このように、保守思想とは単なる現状維持思考でもなければ、「昔に戻せ!」という復古主義でもありません。保守思想とは「伝統を基盤にしながらも、現実の課題に柔軟に対応し、社会の安定と繁栄を追求する思想」です。
つまり、歴史的な連続性を重視しつつも、時代の変化に応じた適応の必要性も理解する極めて現実的な思想なのです。
対極にある思想「設計主義」
では、保守思想の対極にある思想とはなんでしょう?左翼思想?リベラリズム?伊藤氏はそれらをすべてまとめて「設計主義」というカテゴリーでくくります。
保守と設計主義の相違点について、まずはその基盤となる人間観の決定的な違いから説明したいと思います。
保守思想において最も大事なことは「理性に対する懐疑」です。人間は「不完全で限界を持つ存在」であり、理性的である一方、感情的で過ちを犯しやすい存在です。
そして、そんな不完全な人間が集まって社会が形作られている。つまり、社会全体が理性的な判断をすることもあれば、一時的な感情で盛り上がって文字通り全員が間違う状況もあり得る。
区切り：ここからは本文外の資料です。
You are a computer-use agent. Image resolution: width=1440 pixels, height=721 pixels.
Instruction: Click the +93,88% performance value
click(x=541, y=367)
残念ながら不完全な人間は神のように賢くはなく、一度も間違えず(無謬:むびゅう)に正解にたどり着くことはできません。
試行錯誤を重ねながら、漸進的な変化をしていくこと、そして一度答えを得たと思ったことでも、それが本当に正しいのかどうか常に振り返って検証していく必要があるのです。
伊藤氏が伝統や歴史の中で培われた知恵を重視する理由はまさにこれです。長い年月をかけ、試行錯誤を経て現在でも残っている社会制度や社会資本は、その淘汰を潜り抜けた時点で非常に重要な意味を持っている。